Producteurs et transformateurs de la filière laitière ont jusqu'au 1er avril 2011 pour mettre en oeuvre la contractualisation ! Bruno Le Maire les a avertis au Space, le 14 septembre 2010.

« Nous avons laissé à l'interprofession le soin de négocier [ces contrats] et je souhaite qu'elle aboutisse. Mais l'Etat prendra toutes ses responsabilités si un accord interprofessionnel n'est pas possible. Le dispositif doit être prêt avant la fin de l'année pour [être] mis en oeuvre au début de la prochaine campagne laitière. »

Ce sujet, les trois familles de l'interprofession y ont déjà travaillé, mais le consensus est encore loin. Des désaccords persistent, en particulier sur deux points fondamentaux : le prix et le volume.

Ainsi, le système de double volume double prix porté par la Fédération nationale des coopératives laitières (FNCL) n'est pas du goût des industriels privés (Fnil).

Quant à la Fédération nationale des producteurs de lait (FNPL), elle y met des conditions de transparence sur le devenir du lait qui seront sans doute difficiles à faire passer.

Ces divergences n'ont pas empêché certains de passer à la phase pratique.

Sodiaal a tiré le premier en proposant à ses adhérents de lui indiquer, au début de chaque trimestre, leur production du trimestre suivant (voir « La France Agricole » du 16 avril 2010, page 60).

Soucieux de préparer l'après-quota, Terrena teste aussi un système prévisionnel des livraisons (lire le témoignage).

Ces deux essais sont dans la logique avancée par la FNCL de volumes et de prix différenciés.

Du côté des privés, Danone (voir l'encadré) a présenté un modèle de contrat contre lequel la FNPL l'a mis en garde.

Regrouper l'offre

La Normandie devait être le cadre d'un essai mené par les pouvoirs publics avec des éleveurs et des transformateurs volontaires.

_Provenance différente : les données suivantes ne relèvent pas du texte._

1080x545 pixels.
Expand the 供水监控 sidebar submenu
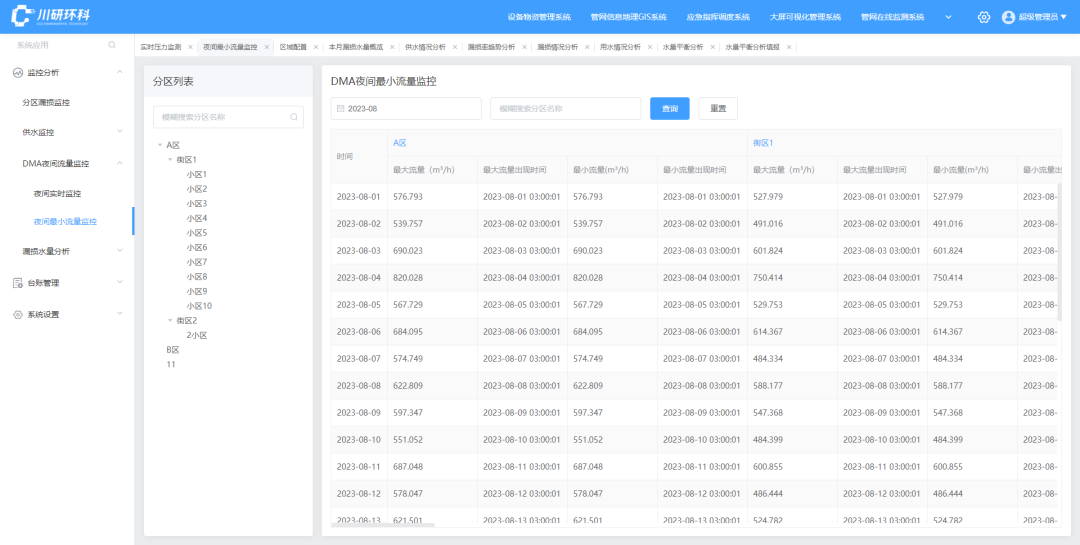click(119, 132)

« Malheureusement, le projet est tombé à l'eau, regrette Pascal Ferey, vice-président de la FNSEA. Les industriels ont quitté le groupe de travail cet été, lors de la crise sur le prix du lait. Et ils ne souhaitent pas y revenir. Les entreprises font la course contre la montre. Si les producteurs ne se rassemblent pas, ce sont les transformateurs qui délivreront les droits à produire en 2015. »

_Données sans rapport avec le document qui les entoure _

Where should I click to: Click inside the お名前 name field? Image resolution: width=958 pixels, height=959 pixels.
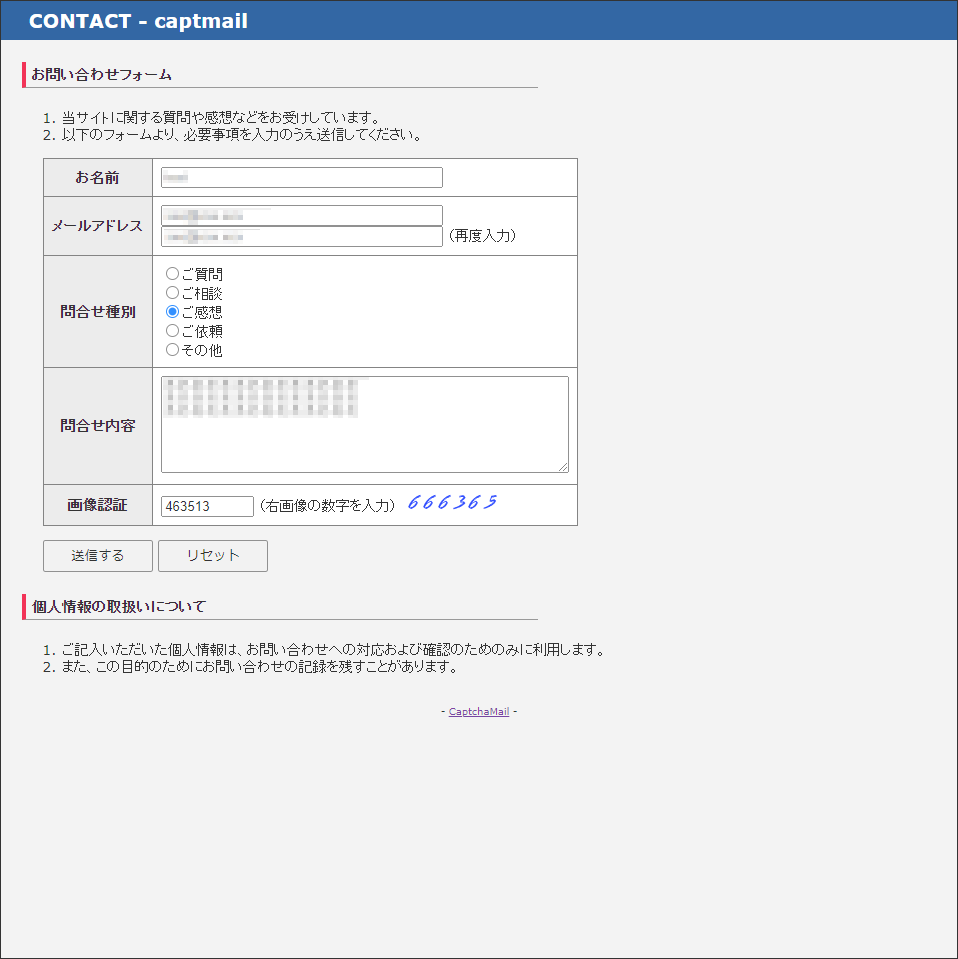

Pour éviter cela, la FNPL propose sa solution : les organisations collectives et économiques des producteurs (Ocep). L'enjeu est de se structurer face aux transformateurs privés d'ici à la fin de la campagne laitière.

« Lorsqu'il existe déjà des groupements de producteurs, il faut les restructurer, les massifier par entreprise, puis les organiser au niveau régional par grands bassins de collecte, insiste Patrick Ramet, le trésorier de la FNPL. S'ils n'existent pas, il faut les créer. »

Les producteurs réussiront-ils à se structurer d'ici à la fin de la campagne ? Le pari est difficile. Il faudra surmonter les éventuelles concurrences entre groupements existants, et surtout rétablir un dialogue syndical aujourd'hui très dégradé. Car rien ne dit que si le ministre reprend la main sur ce dossier, la balance penchera en faveur des producteurs.

 

Les clauses

Le contrat doit contenir...  des clauses sur le prix, le volume et la durée, ainsi que les conditions de rupture et la responsabilité de la collecte.

Il ne doit pas contenir...  des clauses qui entravent le droit d'organisation des producteurs, le droit à donner mandat ou à l'action syndicale. Sera proscrite la subordination d'un contrat à un autre, par exemple sous réserve de l'approvisionnement en produits lessiviels, en aliments...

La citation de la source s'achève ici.